_RECORD EXTRACTS_.
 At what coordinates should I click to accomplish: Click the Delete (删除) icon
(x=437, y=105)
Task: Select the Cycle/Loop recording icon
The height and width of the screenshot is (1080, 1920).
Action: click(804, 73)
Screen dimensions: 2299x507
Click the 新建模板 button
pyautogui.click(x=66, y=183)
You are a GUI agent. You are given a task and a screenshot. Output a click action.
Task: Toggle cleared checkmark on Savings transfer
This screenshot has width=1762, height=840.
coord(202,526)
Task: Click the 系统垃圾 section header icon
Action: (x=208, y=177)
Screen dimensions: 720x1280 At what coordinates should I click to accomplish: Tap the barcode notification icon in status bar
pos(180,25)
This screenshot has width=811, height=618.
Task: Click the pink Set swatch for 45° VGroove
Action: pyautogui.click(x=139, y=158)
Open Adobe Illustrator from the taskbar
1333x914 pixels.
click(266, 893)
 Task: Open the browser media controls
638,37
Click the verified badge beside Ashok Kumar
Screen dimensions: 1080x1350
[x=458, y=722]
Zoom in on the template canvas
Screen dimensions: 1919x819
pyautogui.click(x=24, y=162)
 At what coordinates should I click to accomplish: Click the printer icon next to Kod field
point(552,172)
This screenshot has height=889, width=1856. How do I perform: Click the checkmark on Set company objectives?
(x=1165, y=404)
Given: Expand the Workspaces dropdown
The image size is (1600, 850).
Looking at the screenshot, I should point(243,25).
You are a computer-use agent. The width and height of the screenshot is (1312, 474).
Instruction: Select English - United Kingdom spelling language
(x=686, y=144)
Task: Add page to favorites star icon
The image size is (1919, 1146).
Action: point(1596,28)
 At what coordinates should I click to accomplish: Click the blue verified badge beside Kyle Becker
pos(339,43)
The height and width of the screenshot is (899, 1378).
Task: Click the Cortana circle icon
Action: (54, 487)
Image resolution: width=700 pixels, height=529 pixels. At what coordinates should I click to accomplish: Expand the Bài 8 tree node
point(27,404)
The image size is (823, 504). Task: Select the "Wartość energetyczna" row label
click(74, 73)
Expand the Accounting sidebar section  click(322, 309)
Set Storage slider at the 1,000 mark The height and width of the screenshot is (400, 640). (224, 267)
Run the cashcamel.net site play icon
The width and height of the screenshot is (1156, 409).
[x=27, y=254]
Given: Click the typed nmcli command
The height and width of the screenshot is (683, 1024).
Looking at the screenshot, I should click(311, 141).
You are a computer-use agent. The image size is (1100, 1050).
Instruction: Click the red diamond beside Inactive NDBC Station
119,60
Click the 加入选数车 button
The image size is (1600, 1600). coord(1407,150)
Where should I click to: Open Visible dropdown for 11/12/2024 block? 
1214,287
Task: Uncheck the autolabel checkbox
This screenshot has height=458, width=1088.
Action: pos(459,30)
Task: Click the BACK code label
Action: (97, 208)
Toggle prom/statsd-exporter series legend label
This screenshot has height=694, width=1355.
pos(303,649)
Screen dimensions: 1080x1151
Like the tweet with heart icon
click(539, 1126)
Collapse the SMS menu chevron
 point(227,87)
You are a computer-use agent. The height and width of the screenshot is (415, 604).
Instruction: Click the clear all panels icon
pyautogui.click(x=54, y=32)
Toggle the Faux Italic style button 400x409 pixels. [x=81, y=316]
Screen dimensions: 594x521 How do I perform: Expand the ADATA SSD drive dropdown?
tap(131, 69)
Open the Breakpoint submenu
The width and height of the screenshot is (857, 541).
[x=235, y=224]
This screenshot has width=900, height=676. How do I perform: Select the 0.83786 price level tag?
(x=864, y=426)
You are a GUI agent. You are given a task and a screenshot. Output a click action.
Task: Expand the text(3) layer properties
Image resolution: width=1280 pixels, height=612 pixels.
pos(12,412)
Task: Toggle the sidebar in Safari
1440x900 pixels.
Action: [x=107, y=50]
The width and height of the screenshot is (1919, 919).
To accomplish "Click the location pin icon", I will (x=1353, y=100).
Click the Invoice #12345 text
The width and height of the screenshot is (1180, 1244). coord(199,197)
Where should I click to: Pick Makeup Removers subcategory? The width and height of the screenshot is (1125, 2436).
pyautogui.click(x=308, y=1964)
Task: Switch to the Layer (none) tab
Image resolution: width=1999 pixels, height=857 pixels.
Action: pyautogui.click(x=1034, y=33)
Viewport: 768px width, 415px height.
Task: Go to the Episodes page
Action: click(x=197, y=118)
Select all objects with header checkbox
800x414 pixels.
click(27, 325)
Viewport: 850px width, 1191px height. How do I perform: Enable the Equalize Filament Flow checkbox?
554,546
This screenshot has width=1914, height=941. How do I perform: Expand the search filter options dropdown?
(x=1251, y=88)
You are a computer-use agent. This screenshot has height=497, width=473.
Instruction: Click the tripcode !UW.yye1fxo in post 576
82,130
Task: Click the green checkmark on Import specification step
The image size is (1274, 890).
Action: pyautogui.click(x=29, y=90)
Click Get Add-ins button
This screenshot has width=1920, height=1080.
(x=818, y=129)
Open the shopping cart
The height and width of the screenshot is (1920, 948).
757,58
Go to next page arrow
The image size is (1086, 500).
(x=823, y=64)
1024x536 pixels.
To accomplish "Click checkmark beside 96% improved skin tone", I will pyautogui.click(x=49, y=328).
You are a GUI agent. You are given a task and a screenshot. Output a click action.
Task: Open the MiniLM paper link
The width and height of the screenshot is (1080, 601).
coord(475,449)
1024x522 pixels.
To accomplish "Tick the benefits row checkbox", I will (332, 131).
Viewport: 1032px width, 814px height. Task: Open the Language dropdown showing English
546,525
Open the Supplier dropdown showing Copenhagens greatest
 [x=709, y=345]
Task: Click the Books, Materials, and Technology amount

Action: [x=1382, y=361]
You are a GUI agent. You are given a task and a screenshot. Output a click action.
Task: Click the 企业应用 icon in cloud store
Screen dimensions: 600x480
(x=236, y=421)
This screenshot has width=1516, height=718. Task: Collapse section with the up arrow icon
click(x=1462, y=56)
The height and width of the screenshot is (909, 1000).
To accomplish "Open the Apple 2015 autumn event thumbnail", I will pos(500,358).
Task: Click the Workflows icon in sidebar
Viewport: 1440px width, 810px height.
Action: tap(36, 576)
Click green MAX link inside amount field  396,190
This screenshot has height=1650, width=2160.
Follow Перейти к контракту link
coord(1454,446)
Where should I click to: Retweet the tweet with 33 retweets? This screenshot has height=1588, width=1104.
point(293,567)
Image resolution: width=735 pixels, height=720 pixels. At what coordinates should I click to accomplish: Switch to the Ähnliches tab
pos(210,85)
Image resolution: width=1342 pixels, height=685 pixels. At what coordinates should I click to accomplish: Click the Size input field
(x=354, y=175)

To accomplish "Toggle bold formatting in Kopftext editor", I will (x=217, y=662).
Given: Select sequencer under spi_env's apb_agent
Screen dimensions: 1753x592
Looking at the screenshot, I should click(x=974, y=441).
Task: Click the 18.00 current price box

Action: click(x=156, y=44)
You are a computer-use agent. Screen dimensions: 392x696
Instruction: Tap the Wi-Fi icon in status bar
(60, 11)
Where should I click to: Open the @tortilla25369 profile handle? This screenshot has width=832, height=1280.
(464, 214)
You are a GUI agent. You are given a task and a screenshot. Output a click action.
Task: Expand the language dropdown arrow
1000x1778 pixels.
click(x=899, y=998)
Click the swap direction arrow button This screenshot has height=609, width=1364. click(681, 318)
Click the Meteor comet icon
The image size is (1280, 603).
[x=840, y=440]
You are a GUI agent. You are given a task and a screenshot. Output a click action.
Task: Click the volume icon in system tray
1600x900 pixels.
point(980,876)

_TASK PROMPT_. What number of lines in the records contain the word "green"? Answer with that number alone.

_RESULT OF THE TASK_. 2